***** Verilen metin
HAARP Teknolojisi ile Deprem Yaratmak Neden Mümkün Değil?

HAARP (High Frequency Active Auroral Research Program), Türkçeye Yüksek Frekanslı Etkin Güneşsel Araştırma Programı olarak çevriliyor. ABD tarafından finanse edilen bu projenin amacı özet olarak iyonosferin özelliklerini ve davranışlarını araştırmak ancak internette HAARP ile ilgili özellikle deprem konusunda birçok komplo teorisi de mevcut.
HAARP Teknolojisi ile Deprem Yaratmak Neden Mümkün Değil?

celal şengör hocamızın, deprem yaratabilmesiyle ilgili kesinlikle mümkün değil dediği bir amerikan bilim projesidir haarp. size neden mümkün olmadığını açıklayayım. 

öncelikle haarp nedir?

haarp dediğiniz proje aslında bildiğiniz radyo antenidir. çamlıca'daki radyo antenlerinden en ücra anadolu şehrinin radyo istasyonuna, hepsinin yaptığı işin aynısını ancak çok daha yoğun bir şekilde yapmaktadır. amacı; iyonosferin davranışlarını ve özelliklerini araştırmak.
**********
Yönerge A: HAARP metninde "HAARP (High Frequency Active Auroral Research Program), Türkçeye" sözleriyle başlayan paragrafı, temel bilgilerini koruyarak kısa maddeler hâlinde yeniden yazın.
Yönerge B: HAARP metninden "HAARP (High Frequency" ile "mümkün olmadığını açıklayayım." arasındaki bölümü, bu iki ifade de dâhil olmak üzere kopyalayın.
Yönerge C: HAARP metnine göre HAARP projesini hangi ülke finanse etmektedir?
***** Verilen veriler
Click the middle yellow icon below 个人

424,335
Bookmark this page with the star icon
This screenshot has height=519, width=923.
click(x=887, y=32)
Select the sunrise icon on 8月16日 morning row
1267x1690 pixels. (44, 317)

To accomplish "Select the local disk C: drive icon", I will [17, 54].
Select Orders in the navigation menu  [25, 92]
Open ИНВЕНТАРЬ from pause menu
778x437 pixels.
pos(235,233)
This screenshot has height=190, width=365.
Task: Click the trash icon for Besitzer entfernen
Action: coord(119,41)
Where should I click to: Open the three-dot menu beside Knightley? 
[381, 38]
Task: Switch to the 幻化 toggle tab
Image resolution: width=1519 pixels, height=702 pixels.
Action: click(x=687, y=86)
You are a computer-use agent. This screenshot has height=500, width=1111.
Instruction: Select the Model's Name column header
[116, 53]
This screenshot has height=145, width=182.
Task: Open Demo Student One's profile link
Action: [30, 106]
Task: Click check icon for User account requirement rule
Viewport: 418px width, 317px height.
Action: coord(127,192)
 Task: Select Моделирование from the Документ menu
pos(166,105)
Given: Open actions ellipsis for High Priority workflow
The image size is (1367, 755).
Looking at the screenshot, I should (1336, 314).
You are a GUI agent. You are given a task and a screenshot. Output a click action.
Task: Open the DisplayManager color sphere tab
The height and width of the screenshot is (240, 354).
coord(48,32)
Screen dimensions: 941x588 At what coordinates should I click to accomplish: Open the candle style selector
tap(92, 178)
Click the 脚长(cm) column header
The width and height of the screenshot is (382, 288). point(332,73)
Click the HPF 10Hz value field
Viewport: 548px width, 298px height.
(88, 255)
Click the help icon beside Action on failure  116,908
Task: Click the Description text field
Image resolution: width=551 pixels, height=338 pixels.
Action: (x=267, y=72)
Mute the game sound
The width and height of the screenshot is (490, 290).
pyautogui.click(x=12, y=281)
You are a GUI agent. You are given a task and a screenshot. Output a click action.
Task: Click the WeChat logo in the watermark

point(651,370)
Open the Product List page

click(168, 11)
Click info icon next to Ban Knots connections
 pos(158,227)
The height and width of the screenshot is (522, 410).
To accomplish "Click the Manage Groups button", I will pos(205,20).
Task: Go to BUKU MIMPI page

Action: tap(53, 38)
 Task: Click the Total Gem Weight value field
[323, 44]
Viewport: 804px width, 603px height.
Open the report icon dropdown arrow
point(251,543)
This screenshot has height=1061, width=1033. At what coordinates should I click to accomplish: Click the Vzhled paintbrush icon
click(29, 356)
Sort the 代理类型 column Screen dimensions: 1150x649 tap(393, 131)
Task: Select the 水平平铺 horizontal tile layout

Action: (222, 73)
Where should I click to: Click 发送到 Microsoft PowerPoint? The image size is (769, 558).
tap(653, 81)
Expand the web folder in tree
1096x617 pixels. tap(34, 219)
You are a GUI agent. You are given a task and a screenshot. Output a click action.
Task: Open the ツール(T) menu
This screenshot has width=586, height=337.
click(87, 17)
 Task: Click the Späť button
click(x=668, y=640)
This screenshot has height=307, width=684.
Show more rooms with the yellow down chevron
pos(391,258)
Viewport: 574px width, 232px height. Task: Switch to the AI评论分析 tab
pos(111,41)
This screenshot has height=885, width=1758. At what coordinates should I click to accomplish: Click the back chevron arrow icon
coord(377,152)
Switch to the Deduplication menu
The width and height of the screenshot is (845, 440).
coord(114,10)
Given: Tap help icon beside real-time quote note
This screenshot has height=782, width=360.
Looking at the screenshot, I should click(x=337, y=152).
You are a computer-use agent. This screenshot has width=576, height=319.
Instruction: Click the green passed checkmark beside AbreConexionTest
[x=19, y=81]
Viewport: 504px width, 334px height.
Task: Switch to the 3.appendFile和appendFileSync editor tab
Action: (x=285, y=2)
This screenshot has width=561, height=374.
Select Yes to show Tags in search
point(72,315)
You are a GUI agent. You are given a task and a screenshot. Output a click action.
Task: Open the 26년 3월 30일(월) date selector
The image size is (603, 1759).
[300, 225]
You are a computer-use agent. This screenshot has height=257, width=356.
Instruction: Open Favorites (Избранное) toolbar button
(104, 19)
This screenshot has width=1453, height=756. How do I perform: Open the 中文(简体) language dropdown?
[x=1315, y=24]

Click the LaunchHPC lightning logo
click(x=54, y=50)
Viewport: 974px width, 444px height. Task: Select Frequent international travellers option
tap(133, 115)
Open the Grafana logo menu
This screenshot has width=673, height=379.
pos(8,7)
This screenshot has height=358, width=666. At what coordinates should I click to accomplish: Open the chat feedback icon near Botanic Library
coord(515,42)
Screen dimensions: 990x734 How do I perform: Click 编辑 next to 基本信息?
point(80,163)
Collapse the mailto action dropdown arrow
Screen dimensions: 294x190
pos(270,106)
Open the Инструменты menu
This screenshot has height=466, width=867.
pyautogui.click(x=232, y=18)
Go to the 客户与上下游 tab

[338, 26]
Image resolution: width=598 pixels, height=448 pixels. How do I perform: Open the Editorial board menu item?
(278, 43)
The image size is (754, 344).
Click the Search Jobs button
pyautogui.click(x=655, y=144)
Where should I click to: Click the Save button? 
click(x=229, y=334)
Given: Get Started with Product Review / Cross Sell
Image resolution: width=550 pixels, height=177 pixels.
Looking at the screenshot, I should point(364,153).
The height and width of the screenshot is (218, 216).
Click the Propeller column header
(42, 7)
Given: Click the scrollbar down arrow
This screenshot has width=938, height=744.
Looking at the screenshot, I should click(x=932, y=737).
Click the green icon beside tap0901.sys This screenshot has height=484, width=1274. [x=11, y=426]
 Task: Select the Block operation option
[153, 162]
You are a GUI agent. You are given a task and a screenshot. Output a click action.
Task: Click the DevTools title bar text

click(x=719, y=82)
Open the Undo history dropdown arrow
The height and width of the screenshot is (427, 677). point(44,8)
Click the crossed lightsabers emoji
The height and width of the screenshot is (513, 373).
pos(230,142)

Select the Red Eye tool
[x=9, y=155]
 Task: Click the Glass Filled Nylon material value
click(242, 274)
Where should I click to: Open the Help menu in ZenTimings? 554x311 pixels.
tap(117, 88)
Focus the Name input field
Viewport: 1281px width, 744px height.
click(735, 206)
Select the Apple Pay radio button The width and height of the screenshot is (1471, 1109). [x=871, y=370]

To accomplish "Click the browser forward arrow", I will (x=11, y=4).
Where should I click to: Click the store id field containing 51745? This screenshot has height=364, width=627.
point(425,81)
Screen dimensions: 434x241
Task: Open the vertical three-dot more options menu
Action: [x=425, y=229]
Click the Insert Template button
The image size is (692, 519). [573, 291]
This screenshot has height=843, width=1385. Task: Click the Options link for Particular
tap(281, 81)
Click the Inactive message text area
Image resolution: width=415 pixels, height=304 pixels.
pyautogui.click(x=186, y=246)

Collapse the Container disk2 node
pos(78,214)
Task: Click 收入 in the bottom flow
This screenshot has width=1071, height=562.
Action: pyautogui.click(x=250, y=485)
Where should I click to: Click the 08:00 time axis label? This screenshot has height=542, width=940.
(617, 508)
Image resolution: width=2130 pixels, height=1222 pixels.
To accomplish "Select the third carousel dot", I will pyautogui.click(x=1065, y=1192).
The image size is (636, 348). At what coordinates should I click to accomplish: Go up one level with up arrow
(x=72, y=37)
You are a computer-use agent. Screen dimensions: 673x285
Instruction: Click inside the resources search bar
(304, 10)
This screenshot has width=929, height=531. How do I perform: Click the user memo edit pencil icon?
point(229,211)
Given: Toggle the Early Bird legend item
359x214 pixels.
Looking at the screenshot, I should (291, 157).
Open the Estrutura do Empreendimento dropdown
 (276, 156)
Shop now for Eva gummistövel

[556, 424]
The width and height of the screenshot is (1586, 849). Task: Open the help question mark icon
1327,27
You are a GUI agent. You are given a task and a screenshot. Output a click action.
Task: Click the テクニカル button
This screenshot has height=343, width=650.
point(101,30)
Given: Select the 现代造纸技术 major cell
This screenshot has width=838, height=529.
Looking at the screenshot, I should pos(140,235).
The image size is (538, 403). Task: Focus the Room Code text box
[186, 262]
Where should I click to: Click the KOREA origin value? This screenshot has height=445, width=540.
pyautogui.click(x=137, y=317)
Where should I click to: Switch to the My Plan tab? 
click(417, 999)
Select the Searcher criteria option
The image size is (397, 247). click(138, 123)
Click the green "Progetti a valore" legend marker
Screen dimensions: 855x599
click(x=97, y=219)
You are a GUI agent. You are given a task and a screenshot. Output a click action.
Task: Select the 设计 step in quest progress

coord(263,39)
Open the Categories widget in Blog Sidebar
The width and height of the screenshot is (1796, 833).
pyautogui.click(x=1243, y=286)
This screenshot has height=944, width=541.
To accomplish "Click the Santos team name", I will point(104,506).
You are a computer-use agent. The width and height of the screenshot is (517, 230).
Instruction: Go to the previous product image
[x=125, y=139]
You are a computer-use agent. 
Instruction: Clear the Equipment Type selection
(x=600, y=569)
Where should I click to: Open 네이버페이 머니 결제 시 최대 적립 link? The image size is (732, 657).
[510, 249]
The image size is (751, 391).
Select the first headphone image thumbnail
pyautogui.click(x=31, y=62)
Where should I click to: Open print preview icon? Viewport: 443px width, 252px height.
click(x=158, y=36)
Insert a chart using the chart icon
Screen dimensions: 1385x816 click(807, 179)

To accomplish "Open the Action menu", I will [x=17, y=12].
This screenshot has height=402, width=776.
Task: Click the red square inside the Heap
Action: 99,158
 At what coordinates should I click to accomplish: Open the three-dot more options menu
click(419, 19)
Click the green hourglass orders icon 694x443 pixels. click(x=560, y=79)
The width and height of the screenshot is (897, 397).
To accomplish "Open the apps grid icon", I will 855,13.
**********
Alıştırma cevabı A:
- HAARP, Türkçeye Yüksek Frekanslı Etkin Güneşsel Araştırma Programı olarak çevrilir.
- Proje ABD tarafından finanse edilir.
- Amacı, iyonosferin özelliklerini ve davranışlarını araştırmaktır.
- İnternette HAARP ile ilgili, özellikle deprem konusunda, birçok komplo teorisi vardır.

Alıştırma cevabı B:
HAARP (High Frequency Active Auroral Research Program), Türkçeye Yüksek Frekanslı Etkin Güneşsel Araştırma Programı olarak çevriliyor. ABD tarafından finanse edilen bu projenin amacı özet olarak iyonosferin özelliklerini ve davranışlarını araştırmak ancak internette HAARP ile ilgili özellikle deprem konusunda birçok komplo teorisi de mevcut.
HAARP Teknolojisi ile Deprem Yaratmak Neden Mümkün Değil?

celal şengör hocamızın, deprem yaratabilmesiyle ilgili kesinlikle mümkün değil dediği bir amerikan bilim projesidir haarp. size neden mümkün olmadığını açıklayayım.

Alıştırma cevabı C: ABD.